«Ты… ты… ты… – выкрикнул он механически раз десять подряд, с мрачным наслаждением бередя рану, нывшую где-то глубоко в груди. – Я тут едва не подох, а ты шляешься неизвестно с кем. Какой-то «Максимум» придумала! Я болею, а она разгуливает с кавалерами… да ты хуже самой последней девки… – Тут он, чтобы усилить впечатление от сказанного, сделал вид, будто его душат рыдания, и, всхлипывая, продолжал: – Ты… ты меня… погу… ты меня погубила, навлекла позор на мой дом… Я лежу в постели больной, а ты всю ночь где-то шатаешься!»

«Ну, завел, завел! – наконец откликнулась жена, убравшая между тем шляпку и костюм в шкаф, и повернула к нему побледневшее и вытянувшееся от злости лицо. – А теперь, по-моему, лучше тебе помолчать».

«Вот как, это я еще и молчать должен! Да как у тебя хватило наглости сказать такое? Я должен молчать? Делать вид, будто ничего не произошло? Ты будешь разгуливать до часу ночи и заниматься своими грязными делишками, а я – молчи?»

Она тихо, с расстановкой, так что все «с» у нее получались свистящими, сказала: «Если бы ты только знал, как ты мне противен, если бы ты только знал, старый сморчок! Подумаешь, художник Ло Ритто! Пачкун! – Ей доставляло наслаждение, что каждое ее слово, как бурав, ввинчивалось в самые чувствительные и болезненные точки его души. – Да ты посмотри, посмотри на себя в зеркало. Ты же конченый человек, развалина, беззубая уродина… с этими своими сальными косицами! Художник, ха!… Да от тебя же смердит… Не чувствуешь, какая вонища в комнате?» И она с гримасой отвращения распахнула окно и легла грудью на подоконник, делая вид, будто ей необходимо глотнуть свежего воздуха.

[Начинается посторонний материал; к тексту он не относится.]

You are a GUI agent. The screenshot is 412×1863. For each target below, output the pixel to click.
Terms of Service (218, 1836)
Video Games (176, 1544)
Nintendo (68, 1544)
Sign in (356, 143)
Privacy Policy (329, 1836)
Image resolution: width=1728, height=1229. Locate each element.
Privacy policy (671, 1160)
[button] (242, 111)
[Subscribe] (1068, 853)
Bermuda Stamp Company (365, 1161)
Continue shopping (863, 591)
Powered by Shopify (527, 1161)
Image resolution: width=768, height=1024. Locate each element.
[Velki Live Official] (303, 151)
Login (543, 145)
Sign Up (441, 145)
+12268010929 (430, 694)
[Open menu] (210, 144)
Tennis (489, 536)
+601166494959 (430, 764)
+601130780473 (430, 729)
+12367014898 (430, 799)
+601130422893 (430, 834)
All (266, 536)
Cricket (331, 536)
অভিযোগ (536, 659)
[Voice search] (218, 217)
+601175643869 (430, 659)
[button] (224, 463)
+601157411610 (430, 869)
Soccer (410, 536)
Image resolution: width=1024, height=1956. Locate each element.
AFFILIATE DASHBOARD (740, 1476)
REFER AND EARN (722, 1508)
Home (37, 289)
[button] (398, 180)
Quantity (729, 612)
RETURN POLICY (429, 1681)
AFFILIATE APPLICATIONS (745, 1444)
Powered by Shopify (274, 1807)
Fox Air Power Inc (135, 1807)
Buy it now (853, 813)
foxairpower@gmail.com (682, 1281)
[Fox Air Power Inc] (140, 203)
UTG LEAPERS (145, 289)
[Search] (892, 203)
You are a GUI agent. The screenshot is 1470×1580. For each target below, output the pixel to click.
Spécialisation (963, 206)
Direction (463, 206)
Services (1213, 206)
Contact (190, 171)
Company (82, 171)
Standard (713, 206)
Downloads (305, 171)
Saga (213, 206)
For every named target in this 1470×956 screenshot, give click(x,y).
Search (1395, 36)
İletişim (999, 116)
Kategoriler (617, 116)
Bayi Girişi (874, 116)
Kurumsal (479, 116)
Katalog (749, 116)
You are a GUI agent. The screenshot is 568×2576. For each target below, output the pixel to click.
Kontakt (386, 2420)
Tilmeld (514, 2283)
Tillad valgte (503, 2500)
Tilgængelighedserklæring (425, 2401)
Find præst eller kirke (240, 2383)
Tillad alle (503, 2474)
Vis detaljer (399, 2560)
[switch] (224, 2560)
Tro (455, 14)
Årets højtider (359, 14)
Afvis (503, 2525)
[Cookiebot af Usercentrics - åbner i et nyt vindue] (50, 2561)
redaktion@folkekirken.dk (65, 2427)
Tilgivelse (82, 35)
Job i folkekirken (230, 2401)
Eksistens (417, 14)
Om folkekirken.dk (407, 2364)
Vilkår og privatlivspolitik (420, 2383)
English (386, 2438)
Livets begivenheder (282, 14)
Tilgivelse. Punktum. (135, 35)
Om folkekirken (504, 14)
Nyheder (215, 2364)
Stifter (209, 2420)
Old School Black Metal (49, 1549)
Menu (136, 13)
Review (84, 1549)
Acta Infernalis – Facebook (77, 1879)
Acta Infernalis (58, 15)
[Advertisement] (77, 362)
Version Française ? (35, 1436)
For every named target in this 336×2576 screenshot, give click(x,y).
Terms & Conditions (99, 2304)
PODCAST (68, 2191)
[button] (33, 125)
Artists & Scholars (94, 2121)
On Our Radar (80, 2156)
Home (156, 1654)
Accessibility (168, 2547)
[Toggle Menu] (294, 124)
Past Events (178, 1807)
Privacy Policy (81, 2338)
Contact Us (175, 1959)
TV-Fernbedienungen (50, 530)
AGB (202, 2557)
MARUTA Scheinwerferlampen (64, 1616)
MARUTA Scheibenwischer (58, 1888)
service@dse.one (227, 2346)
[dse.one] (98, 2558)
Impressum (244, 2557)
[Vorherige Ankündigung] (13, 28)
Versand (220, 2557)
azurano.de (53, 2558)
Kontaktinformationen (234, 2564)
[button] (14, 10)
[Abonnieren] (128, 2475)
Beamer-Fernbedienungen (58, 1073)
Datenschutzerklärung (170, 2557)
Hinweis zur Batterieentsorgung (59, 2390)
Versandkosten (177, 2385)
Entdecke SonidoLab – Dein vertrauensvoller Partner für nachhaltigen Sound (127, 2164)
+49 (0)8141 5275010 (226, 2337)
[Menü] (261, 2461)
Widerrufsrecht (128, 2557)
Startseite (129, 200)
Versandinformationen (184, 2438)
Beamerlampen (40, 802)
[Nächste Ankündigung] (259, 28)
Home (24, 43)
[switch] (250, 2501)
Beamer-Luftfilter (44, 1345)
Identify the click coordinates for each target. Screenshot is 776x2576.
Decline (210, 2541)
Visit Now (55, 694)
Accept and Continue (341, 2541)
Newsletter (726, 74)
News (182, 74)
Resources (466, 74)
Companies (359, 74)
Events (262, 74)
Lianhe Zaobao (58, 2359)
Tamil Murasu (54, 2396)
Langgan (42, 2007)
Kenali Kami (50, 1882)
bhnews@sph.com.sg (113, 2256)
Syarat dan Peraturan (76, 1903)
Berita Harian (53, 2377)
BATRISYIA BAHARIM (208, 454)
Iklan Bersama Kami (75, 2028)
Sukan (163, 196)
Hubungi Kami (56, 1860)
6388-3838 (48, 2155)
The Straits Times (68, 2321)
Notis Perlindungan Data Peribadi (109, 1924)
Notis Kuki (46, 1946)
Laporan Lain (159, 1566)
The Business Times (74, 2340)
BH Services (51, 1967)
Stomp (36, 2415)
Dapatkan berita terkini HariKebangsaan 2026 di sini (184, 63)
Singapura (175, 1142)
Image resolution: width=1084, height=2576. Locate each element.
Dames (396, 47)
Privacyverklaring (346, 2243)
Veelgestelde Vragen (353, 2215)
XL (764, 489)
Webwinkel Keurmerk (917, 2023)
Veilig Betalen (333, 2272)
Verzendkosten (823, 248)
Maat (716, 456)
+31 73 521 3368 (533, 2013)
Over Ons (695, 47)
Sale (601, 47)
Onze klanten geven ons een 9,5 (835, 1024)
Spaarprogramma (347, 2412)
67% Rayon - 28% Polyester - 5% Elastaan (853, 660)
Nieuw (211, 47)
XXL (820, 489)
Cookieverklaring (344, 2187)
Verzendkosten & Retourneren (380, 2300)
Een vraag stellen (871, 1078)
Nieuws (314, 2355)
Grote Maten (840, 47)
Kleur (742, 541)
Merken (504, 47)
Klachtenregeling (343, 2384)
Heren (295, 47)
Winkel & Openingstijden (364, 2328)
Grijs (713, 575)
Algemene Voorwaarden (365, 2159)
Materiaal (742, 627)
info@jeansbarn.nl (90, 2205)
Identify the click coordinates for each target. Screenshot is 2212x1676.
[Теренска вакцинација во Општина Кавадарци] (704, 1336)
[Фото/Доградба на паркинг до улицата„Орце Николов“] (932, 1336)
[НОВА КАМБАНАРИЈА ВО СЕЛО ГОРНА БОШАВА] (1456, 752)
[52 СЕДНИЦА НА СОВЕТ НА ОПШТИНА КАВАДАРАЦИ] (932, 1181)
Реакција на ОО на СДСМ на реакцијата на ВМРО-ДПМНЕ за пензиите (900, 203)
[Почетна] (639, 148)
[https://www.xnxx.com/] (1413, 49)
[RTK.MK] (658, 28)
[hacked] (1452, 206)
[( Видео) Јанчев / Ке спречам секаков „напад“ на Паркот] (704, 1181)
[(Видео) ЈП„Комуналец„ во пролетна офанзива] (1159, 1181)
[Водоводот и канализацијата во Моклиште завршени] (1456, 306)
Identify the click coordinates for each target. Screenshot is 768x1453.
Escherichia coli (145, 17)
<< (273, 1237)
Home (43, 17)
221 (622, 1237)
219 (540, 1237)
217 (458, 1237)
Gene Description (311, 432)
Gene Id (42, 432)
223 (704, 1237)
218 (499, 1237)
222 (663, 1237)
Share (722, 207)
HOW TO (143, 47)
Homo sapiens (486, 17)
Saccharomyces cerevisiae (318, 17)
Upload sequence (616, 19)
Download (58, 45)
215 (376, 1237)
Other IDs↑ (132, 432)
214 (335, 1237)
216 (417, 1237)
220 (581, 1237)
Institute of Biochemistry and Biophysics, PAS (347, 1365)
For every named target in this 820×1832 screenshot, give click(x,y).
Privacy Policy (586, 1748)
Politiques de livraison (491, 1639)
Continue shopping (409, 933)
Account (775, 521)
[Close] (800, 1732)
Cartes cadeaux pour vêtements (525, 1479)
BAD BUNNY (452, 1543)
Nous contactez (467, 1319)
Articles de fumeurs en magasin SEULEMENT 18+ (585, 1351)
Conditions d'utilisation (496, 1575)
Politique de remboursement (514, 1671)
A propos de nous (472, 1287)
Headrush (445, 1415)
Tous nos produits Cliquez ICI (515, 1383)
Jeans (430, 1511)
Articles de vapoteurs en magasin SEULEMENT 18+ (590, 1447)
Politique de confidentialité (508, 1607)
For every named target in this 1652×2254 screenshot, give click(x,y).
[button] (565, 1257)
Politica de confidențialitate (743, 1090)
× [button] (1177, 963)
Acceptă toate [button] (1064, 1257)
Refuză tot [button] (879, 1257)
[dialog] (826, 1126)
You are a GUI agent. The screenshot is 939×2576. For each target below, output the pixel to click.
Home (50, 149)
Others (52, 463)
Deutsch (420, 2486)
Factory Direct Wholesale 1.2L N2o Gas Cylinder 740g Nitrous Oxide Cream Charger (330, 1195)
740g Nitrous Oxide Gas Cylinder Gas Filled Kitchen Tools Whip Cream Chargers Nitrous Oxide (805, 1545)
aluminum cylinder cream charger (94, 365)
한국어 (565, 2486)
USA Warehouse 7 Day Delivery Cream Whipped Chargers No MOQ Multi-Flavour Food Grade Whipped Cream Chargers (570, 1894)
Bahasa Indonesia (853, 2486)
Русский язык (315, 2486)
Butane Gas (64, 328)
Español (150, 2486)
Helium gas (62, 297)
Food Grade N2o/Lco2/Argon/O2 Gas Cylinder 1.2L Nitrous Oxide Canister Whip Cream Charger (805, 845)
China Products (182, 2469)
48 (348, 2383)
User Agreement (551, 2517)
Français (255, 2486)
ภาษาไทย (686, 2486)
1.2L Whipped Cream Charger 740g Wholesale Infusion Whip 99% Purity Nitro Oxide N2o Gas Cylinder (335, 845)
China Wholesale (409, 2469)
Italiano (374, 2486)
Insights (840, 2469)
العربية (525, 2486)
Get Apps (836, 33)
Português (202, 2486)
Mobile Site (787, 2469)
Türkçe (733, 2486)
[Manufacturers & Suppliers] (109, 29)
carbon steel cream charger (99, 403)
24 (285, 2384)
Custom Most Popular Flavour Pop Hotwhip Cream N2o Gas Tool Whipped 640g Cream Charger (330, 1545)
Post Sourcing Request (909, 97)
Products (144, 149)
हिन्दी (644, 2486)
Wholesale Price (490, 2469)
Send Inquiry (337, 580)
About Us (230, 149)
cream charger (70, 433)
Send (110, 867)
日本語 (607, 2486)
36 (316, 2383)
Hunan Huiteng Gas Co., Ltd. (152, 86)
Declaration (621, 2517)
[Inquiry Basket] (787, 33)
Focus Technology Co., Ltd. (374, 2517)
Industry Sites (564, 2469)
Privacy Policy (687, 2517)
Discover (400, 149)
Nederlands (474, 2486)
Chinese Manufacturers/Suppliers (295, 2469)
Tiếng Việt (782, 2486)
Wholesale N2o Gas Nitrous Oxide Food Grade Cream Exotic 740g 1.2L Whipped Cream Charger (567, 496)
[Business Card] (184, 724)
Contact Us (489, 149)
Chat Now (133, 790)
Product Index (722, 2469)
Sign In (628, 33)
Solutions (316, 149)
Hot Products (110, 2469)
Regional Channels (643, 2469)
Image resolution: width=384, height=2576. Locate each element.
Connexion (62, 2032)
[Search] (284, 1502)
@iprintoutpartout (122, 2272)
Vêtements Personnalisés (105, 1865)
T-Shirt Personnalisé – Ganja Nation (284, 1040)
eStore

С кровати послышалось хныканье: «Я наложу на себя руки, клянусь, я покончу с собой, не могу больше…»

Женщина молчала, стоя неподвижно и глядя из окна в холодную декабрьскую ночь.

Чуть погодя он уже не жалостливым, а снова зазвеневшим от ярости голосом закричал: «Да закрой, закрой это проклятое окно! Хочешь, чтобы я простудился?»